Yüksek Mahkeme’nin ‘uygunsuz davranış’ açısından kontrol edilebileceği ikinci bir vaka, AİHM’nin 31.08.2021 tarihinde Kıbrıs Yüksek Mahkemesi’ne karşı aşağıdaki kınamayı yaptığı 1974 Kayıp Kişiler vakasıdır: 1974 kahramanı Christofi Vassiliou Pasia’nın davasına ilişin olarak, “Mahkeme (AİHM), [davanın] incelenmesindeki gecikmeye gerekçe olarak Yüksek Mahkeme’nin (Kıbrıs) konunun anonim ‘siyasi boyutlarına’ atıfta bulunmasından da endişe duymaktadır” demişti. O dönemde yazdığım yazı şöyleydi: “Hükümet Sözcüsü’nün AİHM kararını okumamış olması ve içeriğinden haberdar olma zahmetine bile girmeden ‘Hukuk Dairesi kararı değerlendirecek’ demesi şok edicidir. 29 yaşında Xylofagou’lu bir aile babası olan Pasia, Türk işgalinin ilk aşamasında yaralandıktan sonra iyileşmek için evinde kalmak yerine, o zamanki TURDYK [Kıbrıs’taki Türk Alayı] kampının karşısında bulunan Lefkoşa’daki karakoluna, yani at yarışı sahasına geri dönmüştür. Mahkemede verilen ifadelere göre orada, 14 Ağustos 1974 tarihinde işgalciler tarafından canlı olarak yakalanmış, işkence görmüş ve ağzından tüfekle vurulmuştur! Devlet Sözcüsü’ne göre bu dava, Pasia’nın arkasında bir eş ve reşit olmayan üç çocuk bırakarak uğruna canını feda ettiği Hukuk Dairesi tarafından değerlendirilecektir—veya benim tahminime göre uzun vadede açığa çıkarılacaktır. Lefkoşa Kaza Mahkemesi Yargıcı Phivos Zomenis’in 50 sayfalık, sağlam ve şok edici ilk kararını 11 yıl önce (2010 yılında) temyize götüren ve Yüksek Mahkeme’ye temyiz başvurusunda bulunan, Yüksek Mahkeme’nin de—benim naçizane görüşüme göre adaleti tamamen göz ardı ederek—ilk kararı iptal etmesine yol açan Hukuk Bürosu mu?
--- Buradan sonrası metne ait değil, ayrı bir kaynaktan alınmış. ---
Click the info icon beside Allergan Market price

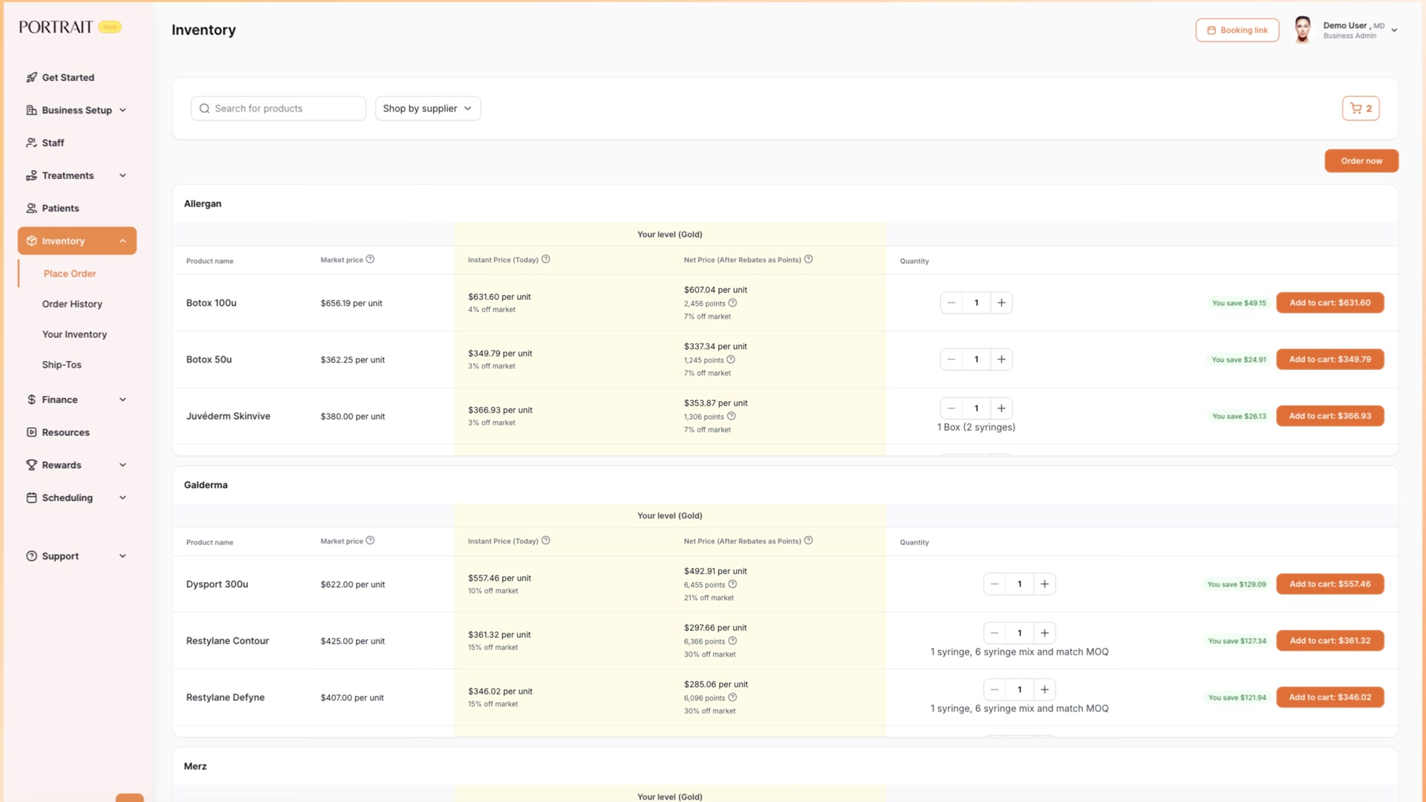click(370, 259)
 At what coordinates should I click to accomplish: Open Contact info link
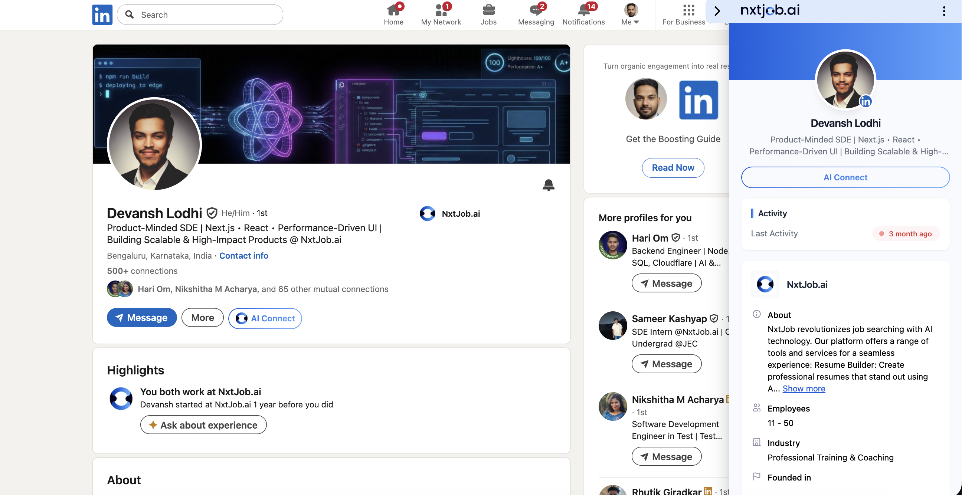click(243, 256)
Bu duyulmamış adli tuhaflıklar, şimdi AİHM’de hep birlikte kaybetmek ve hiçbir sıkıntı duymadan ve özellikle ÖZÜR dilemeden, deneyimsiz ve adaletsiz Devlet Sözcüsü’ne (M. Pelekanos) “Hukuk Bürosu’nun kararı ve ondan elde edilen çıkarımları değerlendireceğini” beyan etme yetkisi vermek için mi yapıldı? Kimin davranışının uzun vadede daha uygunsuz olduğunu, ve bunun bedelini her zaman sistemin kıyma makinesinin çarklarında yağ haline gelen ayaktakımının ödediğini fark eden var mı?